# Warm Up



## Jack99Cz (Oct 18, 2018)

Hi, i searched a  bit and i didnt found "Warm Up" thread here. So i would like to start it, because i think its important part of workout as its prevent injuries and helps you to get better results. Im looking for your toughs and expiriences also as for some inspiration as there are lot of advanced athletes.


My Warm Up is pretty simple  it consist of basic movements like: Push Ups, Squats, Pull Ups,  and some Jumping Jacks or Cycling to get my blood flowing.
When im going to run i just do  Squats, jumping jacks and some 5-10minutes walk.

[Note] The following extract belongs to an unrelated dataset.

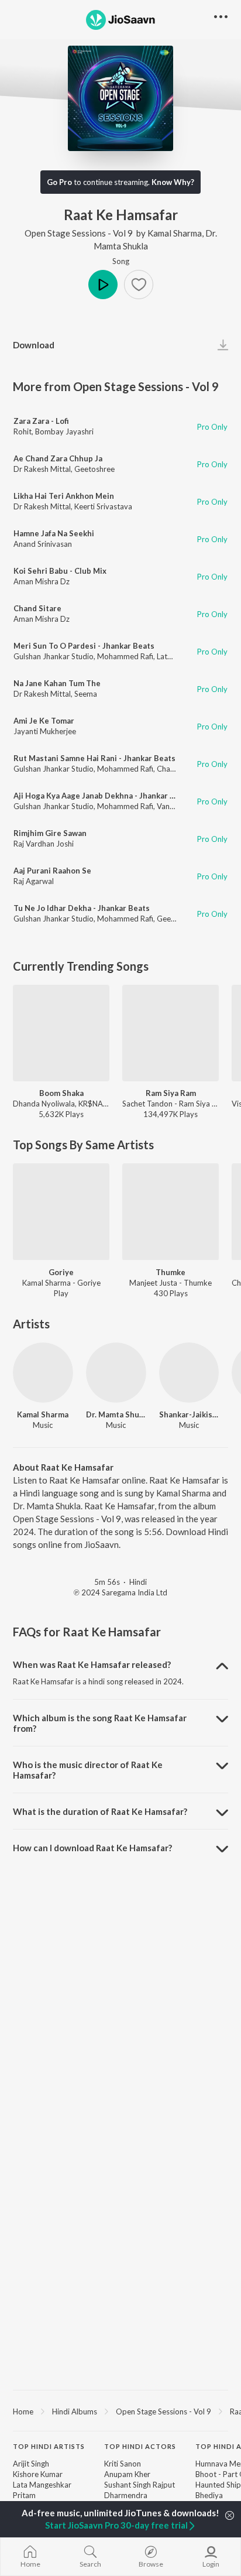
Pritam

So what are your warm up routines? Feel free to post it.

PS: Shot of Vodka is not accepted as warm up even if ist make you feel little bit warmer.


----------



## MikeDelta (Oct 18, 2018)

...I was going to say “shot of vodka”...damn.

Other warm ups are good though. I just use the elliptical for 3-5 minutes at a medium to brisk pace, being that it simultaneously stimulates both upper and lower body muscles as well as stretching out the lungs and getting the heart pumping harder. Then, I follow this by a few light stretches. I’ve found the warm down is just as important, if not more. Warm up routines really depend on the exercise you’re about to do though, and it looks like you’re taking this into consideration already.

I know...boring answer. I’m an old guy though.


----------



## Devildoc (Oct 18, 2018)

Ahhhhhh...the warm up.  Three weeks from today, I will turn 50.  Now I have to be out of bed at least 30 minutes before I do any exercise.  I have to walk a few minutes, do a little bit of static stretching, then some SSHs or slow squats.

When I was 20?  None.  Not a bit.


----------